:: WORK INSTRUCTION ::
Each entry is to be given again word for word; images are dropped.

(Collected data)
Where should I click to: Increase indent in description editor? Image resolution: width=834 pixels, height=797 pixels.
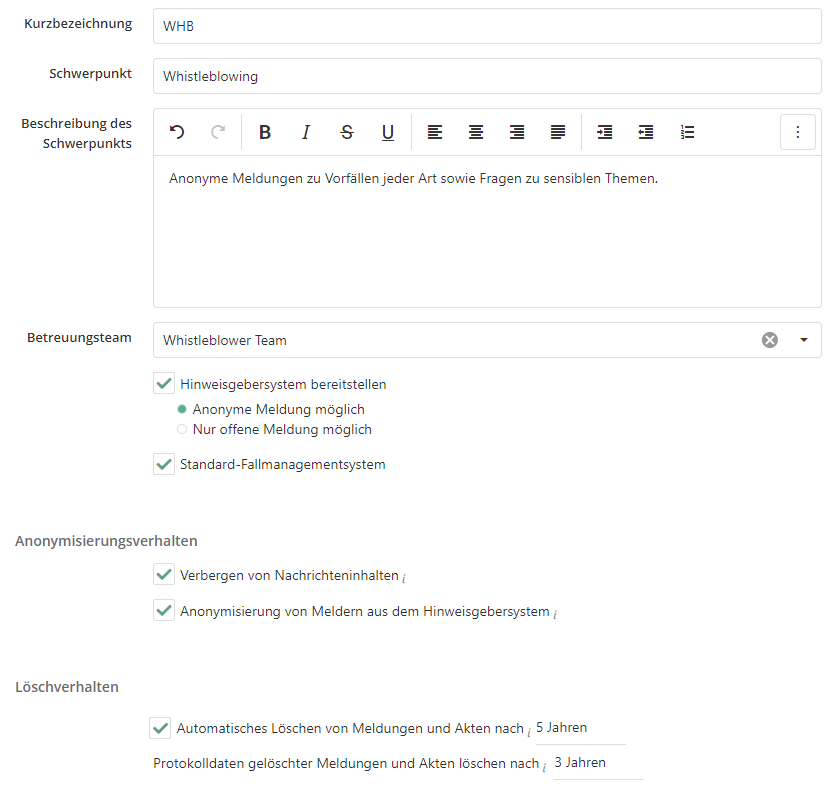[x=604, y=132]
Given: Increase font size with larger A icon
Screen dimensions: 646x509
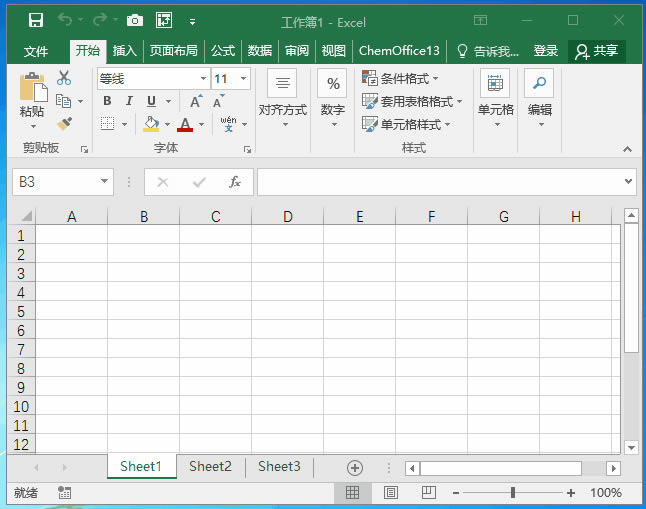Looking at the screenshot, I should [196, 101].
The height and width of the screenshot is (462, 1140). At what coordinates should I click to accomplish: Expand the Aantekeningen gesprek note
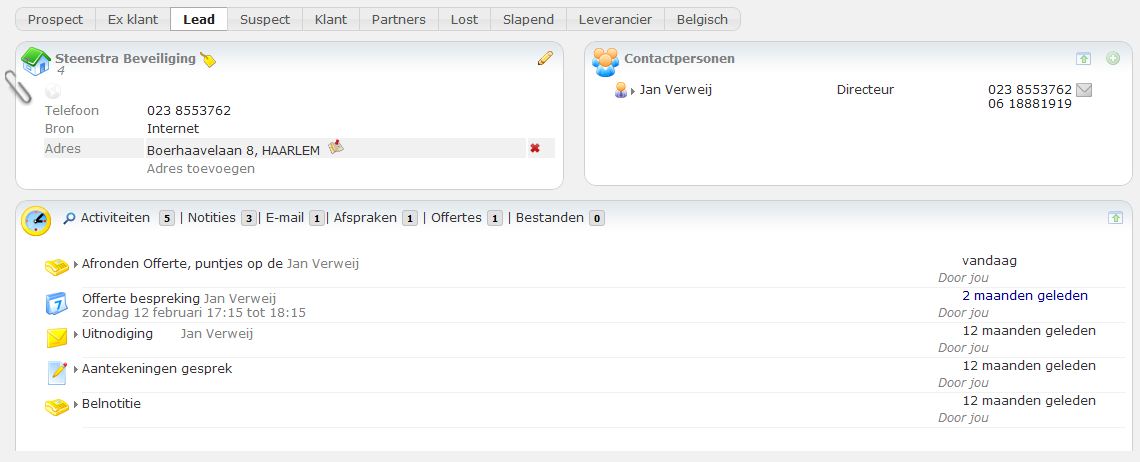click(x=76, y=370)
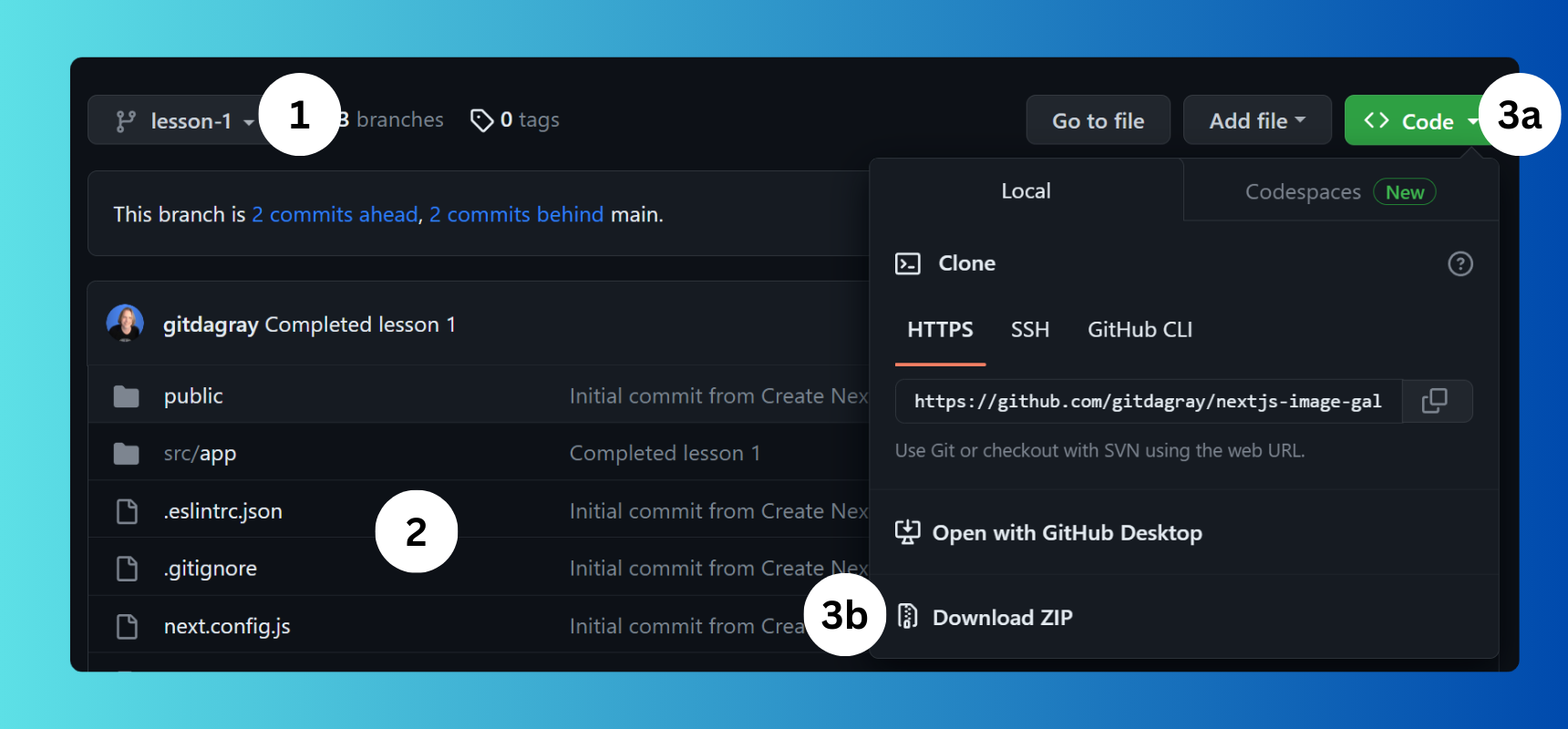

:: ANSWER BOX ::
Where should I click to: Increase indent in description editor? Image resolution: width=834 pixels, height=797 pixels.
[x=604, y=132]
Given: Increase font size with larger A icon
Screen dimensions: 646x509
Looking at the screenshot, I should [196, 101].
The height and width of the screenshot is (462, 1140). At what coordinates should I click to accomplish: Expand the Aantekeningen gesprek note
click(x=76, y=370)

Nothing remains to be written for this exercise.